Storytelling makes sales letters and websites much more entertaining, gives you huge boosts in credibility and will in general significantly increase your sales. What are the elements of a great story? How can you use it to increase your credibility? Here are the most important skills and elements to master.
Start with a Lesson
Every story needs to have a crystal clear lesson. The lesson could be a moral one (e.g. “Don’t cheat your customers”), or it could be a technical one (e.g. “What happens when you only pay attention to CTR and not page quality in Adwords”).
Whatever the case, the lesson needs to be clear to you before you start to write the story. Never try to put two lessons in one story and never start writing a story before being clear on the lesson.
Your story’s lesson doesn’t have to be clear to your reader until they get to the very end. But it must be clear to you before you write a single word.
Use Characters They Can Relate To
If you’re talking to beginning stockbrokers, will they relate more to a story about an old widow’s investment mistakes, or the investment mistakes of a young but rash stockbroker? The latter, of course.
The more you can use characters they can relate to, the better.
Even in a very short story, aim to develop your character as much as possible. The reader needs to be able to get a taste for their personality and their current emotional state in their story.
Every character should want something. They may or may not get it in the story, but the desire itself creates tension in the air. “Will they get it?” is the question that should be on the reader’s mind until the end of the story.
The Two Ways to Build Credibility with Stories
There are two main ways to build credibility with stories.
The first is to tell true stories and slip credibility points into the story.

● **AVAILABLE DATA**

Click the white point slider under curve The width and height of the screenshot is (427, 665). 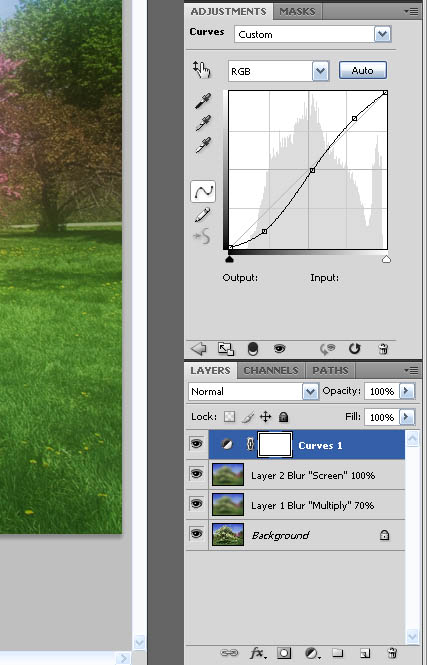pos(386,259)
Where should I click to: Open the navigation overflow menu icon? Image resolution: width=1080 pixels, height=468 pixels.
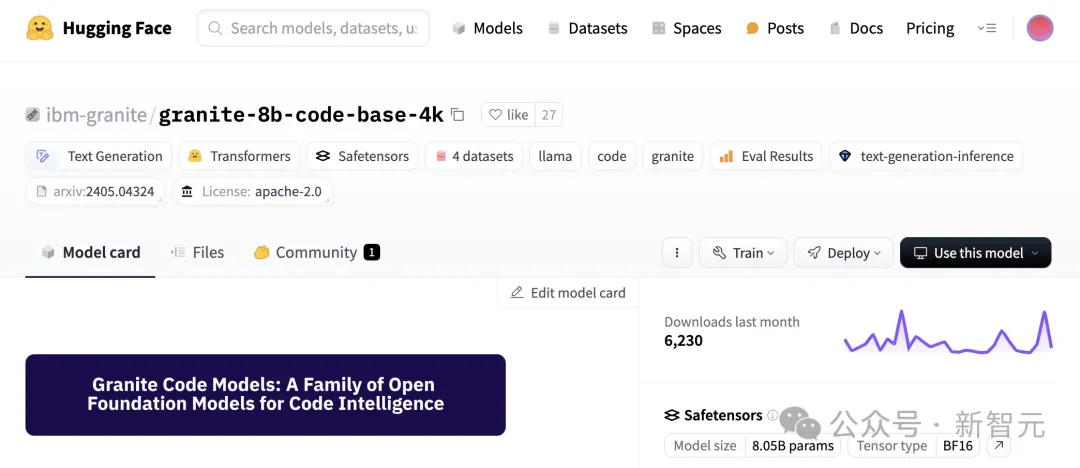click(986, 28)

● **INSTRUCTIONS FOR THE TASK**
Copy out the storytelling text above in full, word for word.

● **ANSWER**
Storytelling makes sales letters and websites much more entertaining, gives you huge boosts in credibility and will in general significantly increase your sales. What are the elements of a great story? How can you use it to increase your credibility? Here are the most important skills and elements to master.
Start with a Lesson
Every story needs to have a crystal clear lesson. The lesson could be a moral one (e.g. “Don’t cheat your customers”), or it could be a technical one (e.g. “What happens when you only pay attention to CTR and not page quality in Adwords”).
Whatever the case, the lesson needs to be clear to you before you start to write the story. Never try to put two lessons in one story and never start writing a story before being clear on the lesson.
Your story’s lesson doesn’t have to be clear to your reader until they get to the very end. But it must be clear to you before you write a single word.
Use Characters They Can Relate To
If you’re talking to beginning stockbrokers, will they relate more to a story about an old widow’s investment mistakes, or the investment mistakes of a young but rash stockbroker? The latter, of course.
The more you can use characters they can relate to, the better.
Even in a very short story, aim to develop your character as much as possible. The reader needs to be able to get a taste for their personality and their current emotional state in their story.
Every character should want something. They may or may not get it in the story, but the desire itself creates tension in the air. “Will they get it?” is the question that should be on the reader’s mind until the end of the story.
The Two Ways to Build Credibility with Stories
There are two main ways to build credibility with stories.
The first is to tell true stories and slip credibility points into the story.